Given entries
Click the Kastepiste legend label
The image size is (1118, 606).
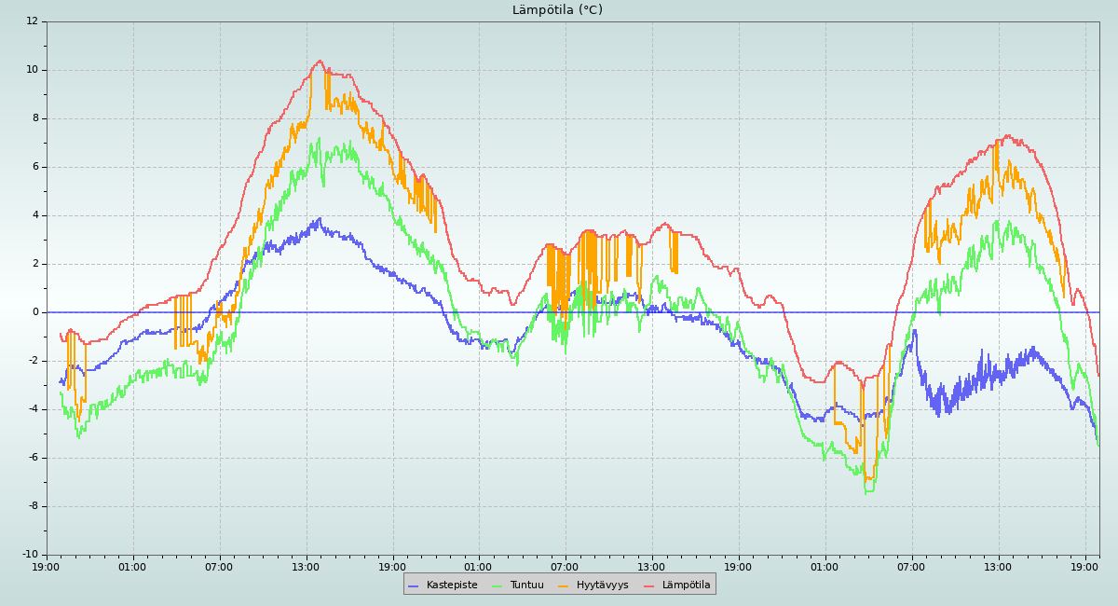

---

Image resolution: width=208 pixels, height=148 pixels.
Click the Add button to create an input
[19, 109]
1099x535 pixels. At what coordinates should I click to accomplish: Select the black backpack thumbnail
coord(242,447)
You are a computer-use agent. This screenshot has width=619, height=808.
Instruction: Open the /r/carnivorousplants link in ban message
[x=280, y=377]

...

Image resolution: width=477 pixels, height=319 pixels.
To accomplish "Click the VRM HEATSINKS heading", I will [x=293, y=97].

Prompt
Only the number is needed here: how many lines of the listing include "height"?

Completed task
3